Date Camped: February 8-9, 2014
Open Season: Year round
Reservations: No--First come, first served.
Check Conditions: CA State Parks Mojave Sector Office (661) 946-6092
Services: Potable water
- Rates: $25/night, $23 for seniors
- Sites: 50 primitive sites
- Bathrooms: Vault/Pit
- Showers: None
- Parking: $5 Day Use, or one vehicle free with campsite--$6 per additional vehicle
- Locality: Red Rock Canyon State Park
- Nearest City: California City, CA
- Best Season: Anytime except Summer
While Colleen and I both love the outdoors, I’m a much bigger fan of tent camping than she is. While we have camped together a few times (including at Mount San Jacinto State Park and Anza Borrego State Park), all else being equal, she’d rather I do my camping adventures without her. I have my annual big primitive camping trip with my buddies in the High Sierras, which is always one of my favorite times of the year, but when I get a chance to squeeze in an extra trip with friends or the kids, I jump at the chance.
Last weekend, while Colleen was out of town, my son and I had planned to take a quick ski trip into the local mountains. But it has been so warm in Southern California this Winter (#SoCalProblems), we decided to head to the desert to go camping instead! I wanted to find a place where my son and I could go shooting out in the desert by ourselves, rather than be restricted by range rules, and I remembered that I used to always go out near the City of Mojave in the BLM Desert Conservation Lands out past there, and I also remembered that I had driven past Red Rock Canyon State Park nearby for many years on my way up to the Mammoth Lakes area, but had never stopped. I also wanted to take the dog on her first camping trip to see how she would do, before possibly taking her on my big annual trip this summer.

Written task A:
Based on the camping post, does each statement agree with it? (i) Campsites can be reserved in advance. (ii) The campground has 50 primitive sites. (iii) Showers are available to campers.
Written task B:
Copy out the lines of the entries, starting with the line that contains "This screenshot has height=575, width=1023." and going on through the line that contains "Viewport: 530px width, 354px". Leave out the pictures.

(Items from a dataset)
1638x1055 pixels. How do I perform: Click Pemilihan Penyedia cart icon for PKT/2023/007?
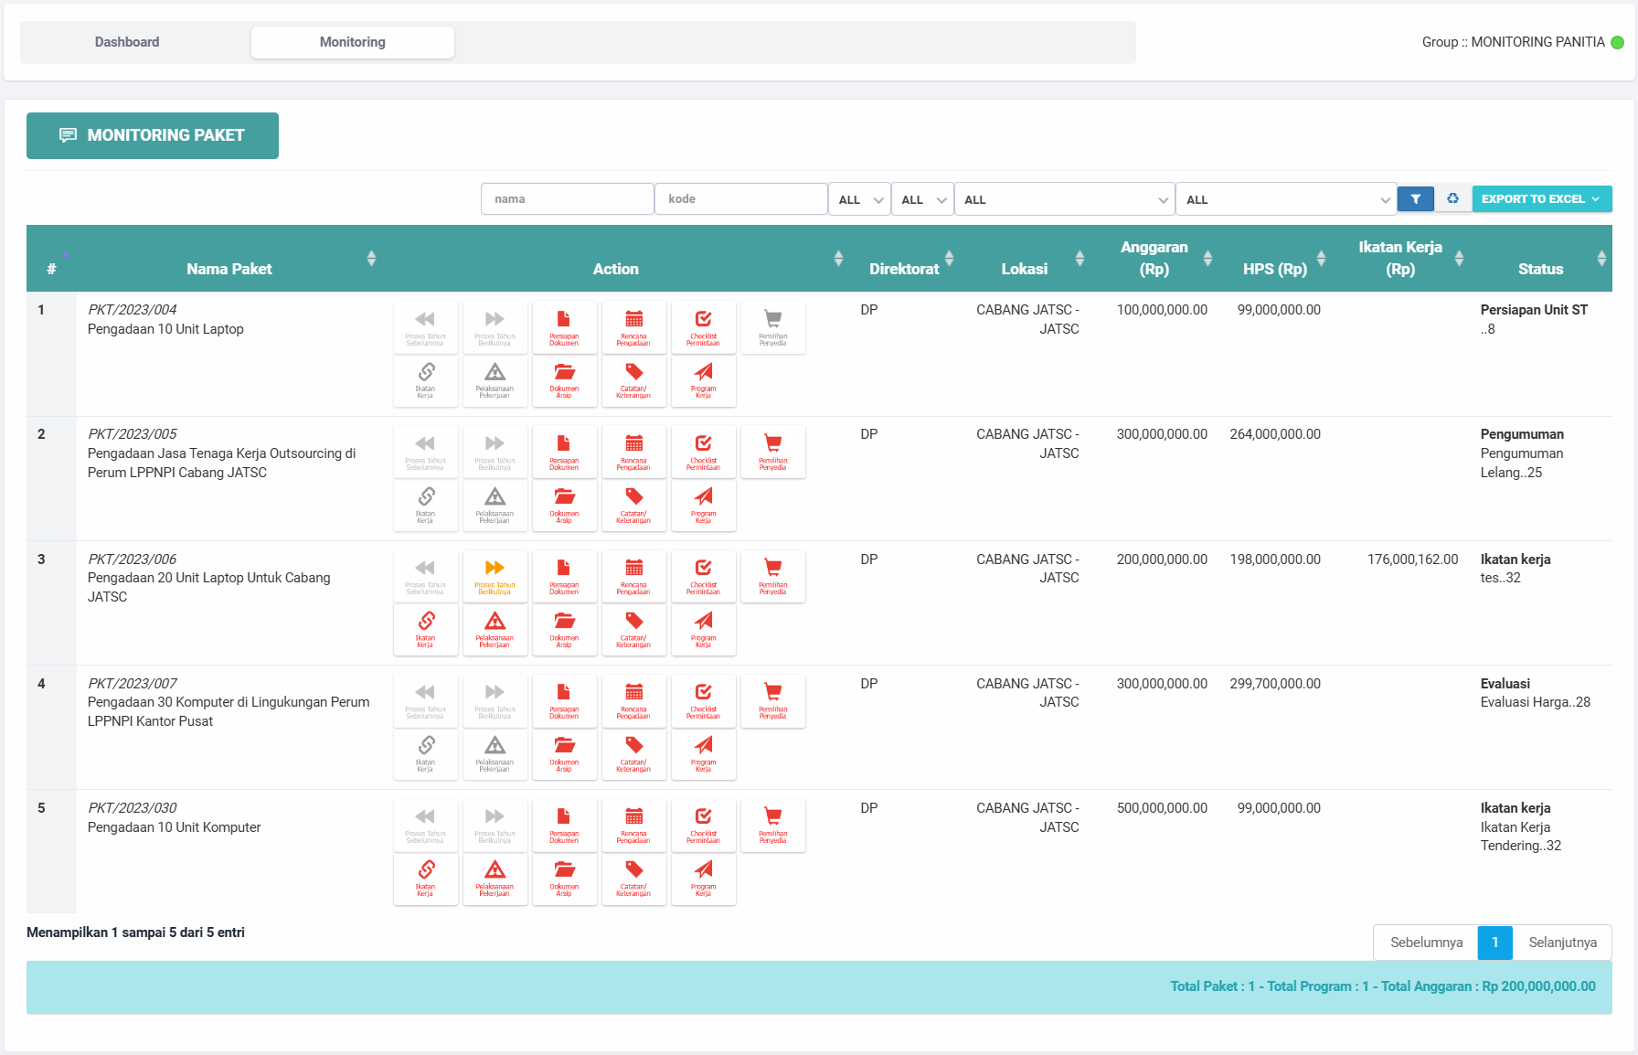(x=772, y=700)
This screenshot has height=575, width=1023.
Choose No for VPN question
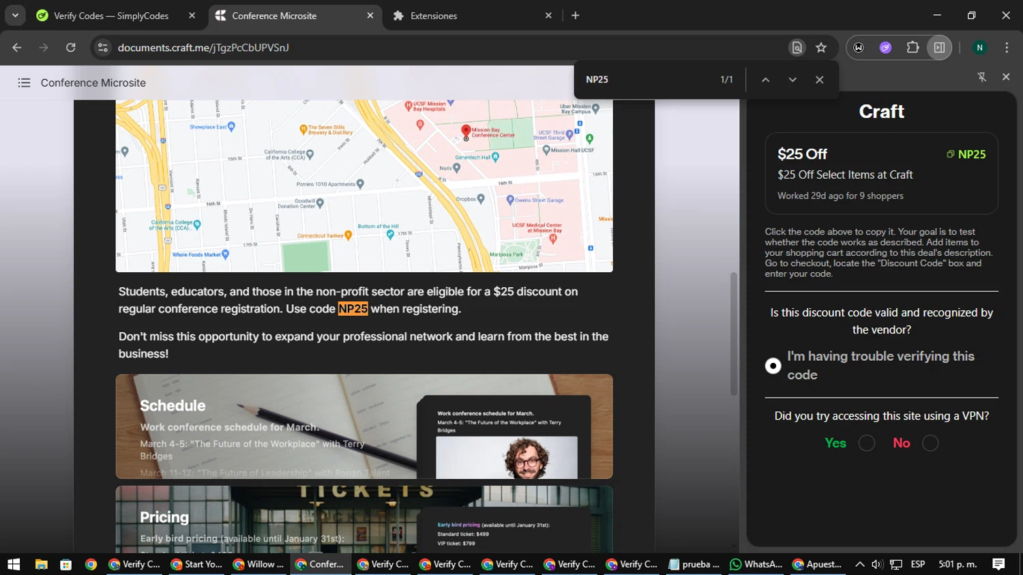[930, 443]
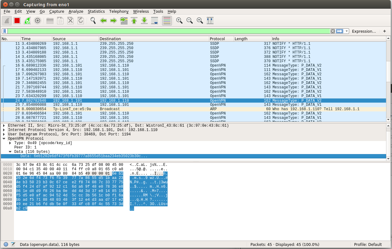Open display filter history dropdown
Image resolution: width=392 pixels, height=249 pixels.
(347, 31)
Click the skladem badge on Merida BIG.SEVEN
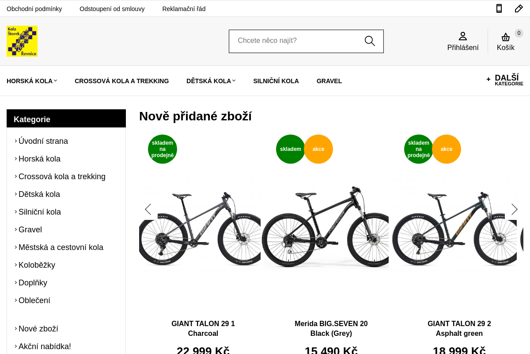Viewport: 530px width, 354px height. point(290,149)
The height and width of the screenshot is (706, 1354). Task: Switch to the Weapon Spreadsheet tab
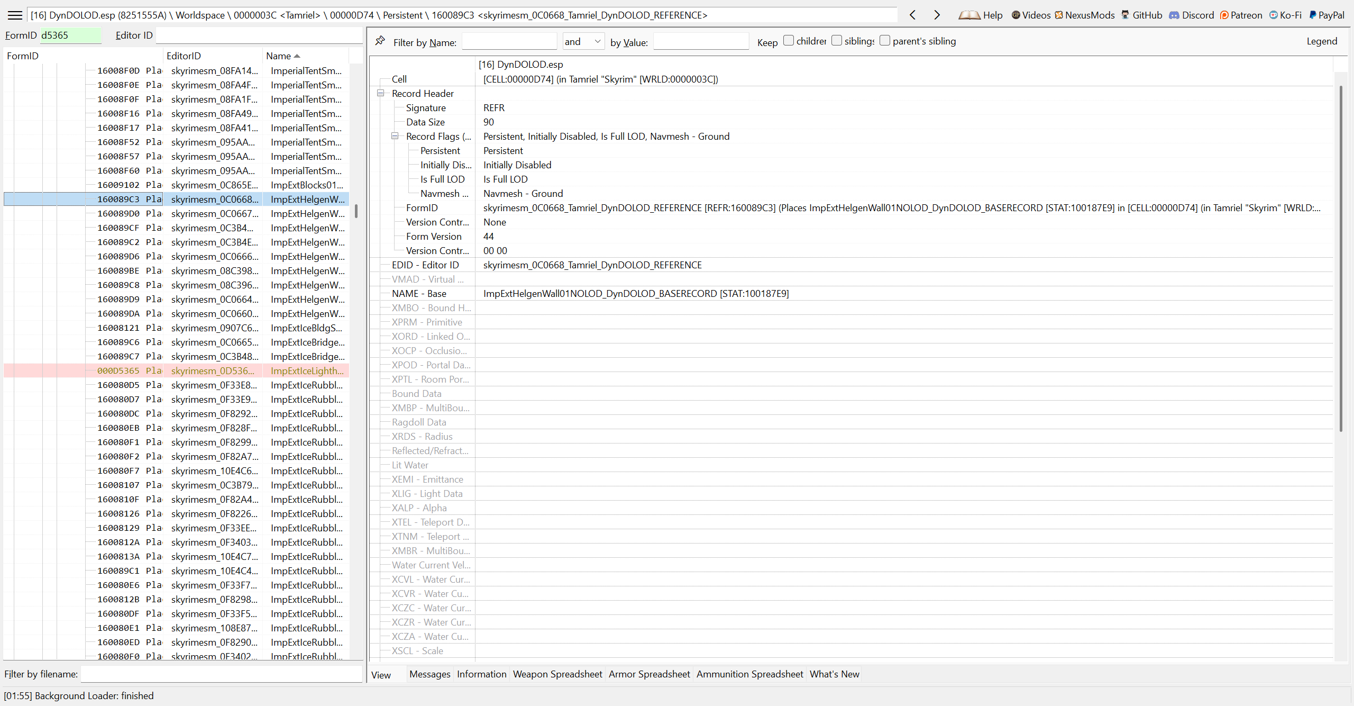click(x=557, y=674)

Final answer A:
(i) No: "Reservations: No--First come, first served."
(ii) Yes: "Sites: 50 primitive sites"
(iii) No: "Showers: None"

Final answer B:
This screenshot has height=575, width=1023.
Choose No for VPN question
[930, 443]
Open display filter history dropdown
Image resolution: width=392 pixels, height=249 pixels.
(347, 31)
Click the skladem badge on Merida BIG.SEVEN
Viewport: 530px width, 354px height. point(290,149)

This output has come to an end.